Raj Toleti comes from a family of physicians and has been around the healthcare industry his entire life. Having a front row seat has led the CEO of HealthGrid to come to a significant conclusion:
“Patients are not empowered [in the health system],” he says. “So that’s where my journey has led me. I started in the late 1990s building technology that could empower and educate patients to get a better outcome.”
Toleti, an entrepreneur at heart, had his first go-around in this arena as CEO and founder of Galvannon, which made the first commercially available patient self-service kiosk and software platforms to automate patient check-in and intake processes at hospitals. He sold that company to NCR and a few years later started another patient engagement company, which he helped run for five years.
By 2015, Toleti was at it again—starting and building up HealthGrid, which offers an enterprise mobile patient communication platform. Last year, Toleti sold HealthGrid to Allscripts for $60 million to be part of its larger health IT ecosystem. Chief Executive spoke to Toleti, who remains CEO of HealthGrid, about how the deal went down, educating providers on the benefits of investing in patient engagement and more. Below are excerpts from the conversation.
How did the Allscripts acquisition happen and why is it beneficial to both companies?
Allscripts has been very active from an M&A perspective, they’ve been able to bring together multiple [electronic medical record] systems and other technologies. Some of Allscripts’ customers…started to see FollowMyHealth (Allscripts’ patient portal product) as a best of breed patient portal, but said if you combine capabilities such as HealthGrid with FollowMyHealth, one and one can truly become more. [Allscripts CEO] Paul Black and [Allscripts’ executive] Jim Hewitt and others at Allscripts started talking to their own customer base, it was a pattern for them [to hear] that this potential combination would truly empower the customers of the patients.
So [the fall of 2017], Allscripts reached out to me… and basically we had multiple discussions, to [determine] if we felt philosophically there was a level of synergy between both organizations. And we truly felt there was a mind melt there. We’re now seeing that traction with our customer base.
Having said that, 80 percent of my customers were non-Allscripts, like Cerner, etc. At the end of the day, if you ask us what our lead is in the marketplaces, it’s that every other EMR [company] still focuses on their patient portal as their primary patient engagement capability, and we do not. So, to leapfrog that and provide engagement to 70, 80, 90 percent as opposed to patient portal engagement rates of five or 10 percent across the industry, you need something like HealthGrid. That’s what Allscripts realized and saw the synergies.

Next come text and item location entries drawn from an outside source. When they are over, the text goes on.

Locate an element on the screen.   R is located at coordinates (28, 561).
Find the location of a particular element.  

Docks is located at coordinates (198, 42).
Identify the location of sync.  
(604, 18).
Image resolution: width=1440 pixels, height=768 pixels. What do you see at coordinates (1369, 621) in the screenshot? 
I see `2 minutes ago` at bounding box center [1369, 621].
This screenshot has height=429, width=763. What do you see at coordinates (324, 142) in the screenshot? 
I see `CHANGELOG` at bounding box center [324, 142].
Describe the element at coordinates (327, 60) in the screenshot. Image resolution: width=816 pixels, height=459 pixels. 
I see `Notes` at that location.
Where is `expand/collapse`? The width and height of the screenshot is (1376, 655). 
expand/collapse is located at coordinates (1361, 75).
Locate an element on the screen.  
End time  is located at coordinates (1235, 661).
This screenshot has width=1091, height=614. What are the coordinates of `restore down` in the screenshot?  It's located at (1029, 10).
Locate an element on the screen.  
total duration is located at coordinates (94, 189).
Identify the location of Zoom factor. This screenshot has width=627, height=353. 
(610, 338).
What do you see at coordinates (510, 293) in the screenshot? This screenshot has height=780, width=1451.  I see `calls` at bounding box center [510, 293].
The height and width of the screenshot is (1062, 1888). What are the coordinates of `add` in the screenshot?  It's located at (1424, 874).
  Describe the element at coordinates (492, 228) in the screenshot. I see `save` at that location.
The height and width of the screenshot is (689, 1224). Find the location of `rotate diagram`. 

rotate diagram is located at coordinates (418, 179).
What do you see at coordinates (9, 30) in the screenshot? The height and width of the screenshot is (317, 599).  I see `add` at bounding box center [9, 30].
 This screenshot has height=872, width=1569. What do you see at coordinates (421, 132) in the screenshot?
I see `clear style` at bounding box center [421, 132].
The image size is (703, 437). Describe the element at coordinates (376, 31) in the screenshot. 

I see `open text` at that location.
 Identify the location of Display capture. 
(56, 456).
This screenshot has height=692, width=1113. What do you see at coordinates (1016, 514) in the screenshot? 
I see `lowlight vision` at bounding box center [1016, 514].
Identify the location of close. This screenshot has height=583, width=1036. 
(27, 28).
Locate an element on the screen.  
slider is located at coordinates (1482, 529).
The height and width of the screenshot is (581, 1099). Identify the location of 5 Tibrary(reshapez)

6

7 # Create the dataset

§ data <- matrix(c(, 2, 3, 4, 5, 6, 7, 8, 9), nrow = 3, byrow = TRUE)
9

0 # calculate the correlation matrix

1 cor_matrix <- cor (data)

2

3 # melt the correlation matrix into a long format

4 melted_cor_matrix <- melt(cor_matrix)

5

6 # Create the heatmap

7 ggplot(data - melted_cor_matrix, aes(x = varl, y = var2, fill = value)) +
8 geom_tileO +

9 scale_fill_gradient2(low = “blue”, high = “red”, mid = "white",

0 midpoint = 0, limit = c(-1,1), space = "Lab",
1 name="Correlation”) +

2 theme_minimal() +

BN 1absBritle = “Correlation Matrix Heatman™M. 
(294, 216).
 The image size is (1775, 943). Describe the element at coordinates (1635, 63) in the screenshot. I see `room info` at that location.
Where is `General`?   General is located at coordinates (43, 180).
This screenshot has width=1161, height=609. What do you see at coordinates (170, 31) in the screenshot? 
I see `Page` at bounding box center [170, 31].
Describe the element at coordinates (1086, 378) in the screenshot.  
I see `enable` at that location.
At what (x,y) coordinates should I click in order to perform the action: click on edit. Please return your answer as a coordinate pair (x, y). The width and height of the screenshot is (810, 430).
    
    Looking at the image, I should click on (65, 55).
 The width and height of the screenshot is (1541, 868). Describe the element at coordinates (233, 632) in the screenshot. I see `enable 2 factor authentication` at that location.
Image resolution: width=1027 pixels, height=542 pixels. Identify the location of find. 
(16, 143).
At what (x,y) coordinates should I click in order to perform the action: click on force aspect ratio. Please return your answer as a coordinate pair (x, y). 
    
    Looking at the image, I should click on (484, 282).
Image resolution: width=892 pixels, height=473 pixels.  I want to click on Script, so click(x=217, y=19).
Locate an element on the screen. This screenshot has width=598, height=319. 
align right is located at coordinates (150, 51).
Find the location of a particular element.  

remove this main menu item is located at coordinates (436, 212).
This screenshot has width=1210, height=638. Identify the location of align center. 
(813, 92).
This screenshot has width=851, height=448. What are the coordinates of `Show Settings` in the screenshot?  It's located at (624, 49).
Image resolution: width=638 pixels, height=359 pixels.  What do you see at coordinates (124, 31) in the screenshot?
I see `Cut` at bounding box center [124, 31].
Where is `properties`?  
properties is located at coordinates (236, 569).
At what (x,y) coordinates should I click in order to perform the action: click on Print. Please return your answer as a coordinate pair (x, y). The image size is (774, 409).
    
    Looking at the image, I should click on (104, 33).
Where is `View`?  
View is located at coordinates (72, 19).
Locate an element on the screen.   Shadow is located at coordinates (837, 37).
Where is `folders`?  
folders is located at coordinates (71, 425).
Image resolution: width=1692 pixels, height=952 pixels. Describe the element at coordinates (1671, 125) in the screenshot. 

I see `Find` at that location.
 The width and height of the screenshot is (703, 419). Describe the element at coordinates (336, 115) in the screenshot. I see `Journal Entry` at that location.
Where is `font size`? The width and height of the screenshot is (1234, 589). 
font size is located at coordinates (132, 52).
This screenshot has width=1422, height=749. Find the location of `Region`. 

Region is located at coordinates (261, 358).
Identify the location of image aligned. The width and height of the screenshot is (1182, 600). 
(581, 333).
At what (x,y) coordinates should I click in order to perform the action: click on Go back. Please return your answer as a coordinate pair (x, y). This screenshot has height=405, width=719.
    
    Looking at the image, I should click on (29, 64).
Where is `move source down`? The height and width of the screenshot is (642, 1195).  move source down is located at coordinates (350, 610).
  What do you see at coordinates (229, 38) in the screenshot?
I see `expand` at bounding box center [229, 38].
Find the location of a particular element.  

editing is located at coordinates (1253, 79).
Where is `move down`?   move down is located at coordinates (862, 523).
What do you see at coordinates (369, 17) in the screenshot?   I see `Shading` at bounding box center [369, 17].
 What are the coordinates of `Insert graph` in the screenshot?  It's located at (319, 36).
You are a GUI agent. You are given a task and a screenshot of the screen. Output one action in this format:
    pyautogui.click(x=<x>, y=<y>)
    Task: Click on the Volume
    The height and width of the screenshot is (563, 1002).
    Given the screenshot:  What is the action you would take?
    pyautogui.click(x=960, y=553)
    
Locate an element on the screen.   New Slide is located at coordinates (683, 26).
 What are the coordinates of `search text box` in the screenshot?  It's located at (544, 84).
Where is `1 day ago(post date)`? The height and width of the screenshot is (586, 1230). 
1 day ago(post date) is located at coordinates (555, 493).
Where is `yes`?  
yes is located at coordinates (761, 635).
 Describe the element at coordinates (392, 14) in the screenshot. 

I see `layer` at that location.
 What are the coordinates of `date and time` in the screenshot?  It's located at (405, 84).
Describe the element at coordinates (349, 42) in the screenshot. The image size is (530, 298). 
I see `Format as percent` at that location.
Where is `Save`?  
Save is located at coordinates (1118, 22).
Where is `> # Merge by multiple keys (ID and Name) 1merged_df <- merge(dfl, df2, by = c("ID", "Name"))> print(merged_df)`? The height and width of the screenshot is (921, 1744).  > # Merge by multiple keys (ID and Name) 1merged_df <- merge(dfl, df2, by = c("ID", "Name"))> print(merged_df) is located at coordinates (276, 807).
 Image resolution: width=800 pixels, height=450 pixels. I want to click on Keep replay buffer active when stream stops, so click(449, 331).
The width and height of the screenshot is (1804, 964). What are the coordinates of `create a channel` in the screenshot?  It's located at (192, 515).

What are some of the challenges HealthGrid faces on a day-to-day basis?
Allscripts has been one of the top three vendors for us to basically inorganically get a customer base that we can rapidly roll this out to and truly create change. Government compliance patient engagement metrics basically dwindled down to like one patient sending a secure message. I mean, we as a country have reduced the thresholds we’re shooting for. So, for us to grow the business and make an impact in the society, we truly felt that we needed to partner with one of the top vendors in the space. By partnering with Allscripts, we found a way to overcome the challenge of growing our business quickly.
What do we face from a day-to-day perspective in terms of championing this mission of empowering patients? Every time you’re in a healthcare organization, we find ourselves educating the healthcare organization on where they can begin their patient engagement journey. You can start with point of care. You can start with pre-care. You can start by automating certain things for the patient. Today the industry knows that it needs to have an effective patient engagement platform, but sometimes they’re challenged as to where they need to startbecause a number of initiatives might already be in play or multiple departments are trying to do the same thing. So, one challenge is actually creating the strategy around the patient engagement journey for healthcare organizations.
What advice do you have to CEOs who are trying to figure out how to empower consumers in healthcare?
Every CEO that we talked to, patient engagement is one of their top three objectives. They have their mindshare around consumer engagement. One thing I say to CEOs is you need to have a roadmap of how to implement your patient engagement strategy. There are so many points of entry. You can do check ins, you can do gap-in-care outreach…there are multiple capabilities for a patient that you can automate. Having a clear patient engagement strategy for their own organization is going to be key. The way that they can actually get to that is to look at the current initiatives that are already in play and then put that against the backdrop of a comprehensive patient engagement strategy. If you have 20 things that you can do in this comprehensive patient engagement strategy, maybe you’re already doing five things and how do you take those five things that you’re already doing and bring to bear the best of their capabilities without any disruption? That’s really how they should be thinking about embarking upon patient engagement.